No. 50 – Western Cape Mountaineers
- Position: Center
- League: Basketball National League

Personal information
- Born: 19 December 1988 (age 37) Cape Town, South Africa
- Listed height: 2.11 m (6 ft 11 in)
- Listed weight: 125 kg (276 lb)

Career information
- College: New Mexico State (2008–2009); San Diego (2010–2011);
- NBA draft: 2012: undrafted
- Playing career: 2013–present

Career history
- 2014: Hopsi Polzela
- 2014–2018: Team FOG Næstved
- 2018: Stockholmo Montevideo
- 2018–2019: Real Canoe NC
- 2019: Shahrdari Qazvin
- 2021: Cape Town Tigers
- 2023: Cape Town Tigers
- 2024–present: Western Cape Mountaineers

= Christopher Gabriel =

South African basketball player (born 1988)

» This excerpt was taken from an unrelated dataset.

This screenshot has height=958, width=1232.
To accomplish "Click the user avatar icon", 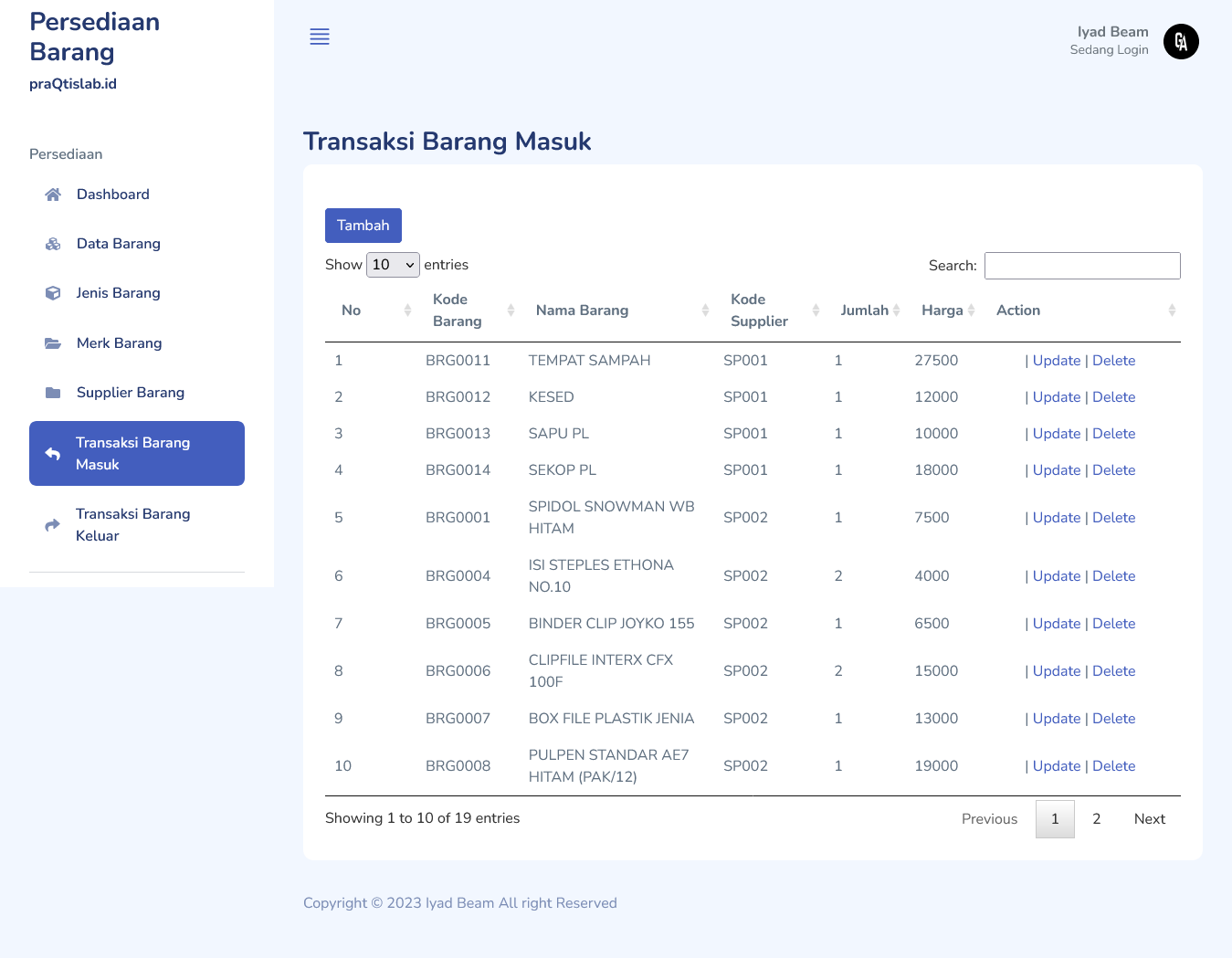I will click(1180, 41).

Christopher James Gabriel (born 19 December 1988) is a South African basketball player who last played for the Cape Town Tigers and the South Africa national basketball team.

==Professional career==
Gabriel started the 2018–19 season with Team FOG Næstved in Denmark, averaging 8.5 points and 4.6 rebounds in 28 games. On 19 May 2018, Gabriel signed with Stockholmo Montevideo in Uruguay.

Since 2021, Gabriel is on the roster of the Cape Town Tigers and helped the team win its first South African championship. He was also on the team during the 2022 BAL Qualifying Tournaments in the fall of 2021. The following two years, Gabriel was missing from the Tigers roster, before returning in the Road to BAL in November 2023.

==National team career==
In 2009, Gabriel appeared with the South African national team at the 2009 African Championships. Gabriel averaged 10.2 points and 6.4 rebounds per game as one of South Africa's top players, but the team finished in 15th place in the tournament.